It is almost a universal law that any adaptation of a video game into a film is going to be terrible. The reverse is also generally true (because of the way Hollywood sees games as tie-ins as opposed to something requiring independent development*) but those usually can be safely ignored - but the movies seem to a lot more intrusive, and a lot more likely to rile up fans of that particular game or series.
The list of awful movies based on video games is long, sad and should mostly be ignored (I'm not going to bother even mentioning them) but in this review I want to talk about a film that is almost there for me -Silent Hill.
For those of you who have never played any of the games, Silent Hill is an abandoned, deserted town in which a steady rain of ash falls unceasingly on the streets and seriously weird, aggressive creatures stalk the roads and inside the buildings. Also it occasionally turns into a red industrial nightmare version of itself, with the very walls becoming flesh and even weirder monsters looking to tear our protagonist limb from limb, or at the very least make him change his or her trousers.
|This is one of the less disturbing ones|
Also, depending on the entry, the monsters are either the delusions of a half-mad telekinetic teenager who's been tortured by an insane cult for seven years or the projections of the protagonist trying to deal with his own guilt, grief and sexual frustration. Yeah, they're kinda messed up.
Taking its cue from the first Silent Hill, but using elements from the second and third, the film initially follows the first game pretty closely (bar the gender of the protagonist) as Rose de Silva takes her daughter to the town after she mentions it a lot while sleep walking, crashes, wakes up to an empty car and goes looking for her missing daughter. This is all packed into the first ten minutes or so, and gets the situation set up and the town front and centre from the get-go. After that, it's only a matter of time before the sirens sound** and everything literally goes to hell - a red industrial nightmare as opposed to the blue-and-grey ash fever-dream that is the town's 'normal' state.
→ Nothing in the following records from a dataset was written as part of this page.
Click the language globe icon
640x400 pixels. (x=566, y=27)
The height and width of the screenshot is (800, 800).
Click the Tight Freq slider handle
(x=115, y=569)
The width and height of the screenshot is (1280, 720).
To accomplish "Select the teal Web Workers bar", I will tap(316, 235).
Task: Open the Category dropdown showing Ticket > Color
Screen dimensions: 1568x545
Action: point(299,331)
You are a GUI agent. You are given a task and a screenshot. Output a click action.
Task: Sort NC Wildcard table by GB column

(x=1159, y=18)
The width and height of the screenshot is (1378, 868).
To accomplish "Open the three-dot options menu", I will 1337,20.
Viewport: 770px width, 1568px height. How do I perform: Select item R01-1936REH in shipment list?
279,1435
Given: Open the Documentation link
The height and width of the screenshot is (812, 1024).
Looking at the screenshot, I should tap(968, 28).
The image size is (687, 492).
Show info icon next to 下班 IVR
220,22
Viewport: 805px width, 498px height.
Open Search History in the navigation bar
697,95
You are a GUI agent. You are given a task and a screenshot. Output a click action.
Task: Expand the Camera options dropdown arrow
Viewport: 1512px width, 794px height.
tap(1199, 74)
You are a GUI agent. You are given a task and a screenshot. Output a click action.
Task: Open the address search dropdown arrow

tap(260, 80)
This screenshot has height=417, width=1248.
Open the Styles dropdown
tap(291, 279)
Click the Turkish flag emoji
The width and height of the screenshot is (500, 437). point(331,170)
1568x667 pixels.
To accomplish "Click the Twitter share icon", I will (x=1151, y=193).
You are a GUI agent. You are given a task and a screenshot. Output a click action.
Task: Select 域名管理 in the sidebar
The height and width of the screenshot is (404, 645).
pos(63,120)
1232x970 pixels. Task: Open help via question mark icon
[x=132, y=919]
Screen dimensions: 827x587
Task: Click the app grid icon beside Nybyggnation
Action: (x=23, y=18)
However, this is where the first of the film's problems appear. The film relies for its effects extremely heavily on CGI - the monsters, the transition between the two 'versions' of the town and especially the chaotic ending have all been made in a computer, which particularly does a disservice to the monsters as believing they are actually there is key to them being scary. Also the monsters are never really elaborated on. Sure, there are certainly theories one could come up with, but ultimately they are just creepy looking monsters - obstacles for the protagonist to get by or escape.
The second problem is that the characters themselves don't even seem that bothered by them. After Rose and Cybil (a patrol cop along for the ride) encounter the film equivalent of the thing in the picture above neither of them takes a moment to even go "What the HELL was that?!" It may be a function of the fact the plot needs to get moving, but the two ladies seem to acclimatize to the town awfully quickly, and recover rapidly from encounters with Silent Hill's less pleasant occupants when not under immediate threat.
This of course takes away the most important thing the games had going for them. At their best, a sense of suffocating dread and doom surrounded you, as you feared to pry open doors or couldn't solve puzzles because you were too disoriented and scared to think straight. Silent Hill 2 is still one of the most intensely terrifying experiences I have ever had. This film has nowhere near that level of sustained, harrowing horror.
The final problem is that the scenes in which Rose's husband and Sharon's father search for them in the non-supernatural version of Silent Hill stop the movie absolutely dead. As much as I love Sean Bean, the film would be better if these scenes were cut completely. It could be done very easily as well with no loss in story - that's how useless they are.
Yet despite these problems (and for most people, they tank the film) I stubbornly return to the fact that I like this film. While it doesn't scare, it does create a dream-like atmosphere all of it's own. The film is about Rose being trapped in a terrifying emotional puzzle box - an alternate dimension in which she must figure out the rules in order to get her daughter back. As a scary horror film, it's a bit lacking, but as a trip into a bizarre world with a radically different morality it works very well.
The film also effectively pillages the soundtracks of the games as well, and combining this with the mostly awesome set design creates a fascinating tapestry on which the events of the film play out.
So should you watch it? Sure. There's enough interesting stuff going on to distract you from how not-very-scary it is and it differentiates itself from the games enough that it's not an automatic either/or thing. The problems may be too much for some and they never completely vanish at any point so complete satisfaction is unlikely, but it's alright. I like it, but then again I like a lot of things.
One thing I noticed on this viewing (and was amazed I hadn't noticed before) was how dominated by women this film is. There are virtually no male roles in this at all (at least no useful ones - see above) - the story is about a mother searching for her daughter with a badass cop who happens to be a woman and coming into contact with various female antagonists. This is a movie that passes the Bechdel Test and then some, which is exceptionally rare when it comes to horror.
In fact, the only useful 'male' character is the creature credited as the 'Red Pyramid'. He has a pointed pyramid for a head, is immensely strong, and assaults women in this film with a massively long sword. Put it this way - he ain't subtle.
|"I enjoy my work as a walking rape metaphor"|
And even he is shown to be either the servant or created delusion of a powerful female force.
Silent Hill might be the most feminist horror movie ever made.
* The exceptions to this rule generally occur are when there is a big enough gap between the release of the movie and the game. The best example is probably Goldeneye.
** I watched this with a bunch of people once before we all went to bed. Next morning at around 7 am me and the guy I was sharing a room with discovered the school bell across the road sounded exactly like the sirens from this. We weren't fully awake, so we both panicked a bit before realizing what it was and then felt a bit sheepish.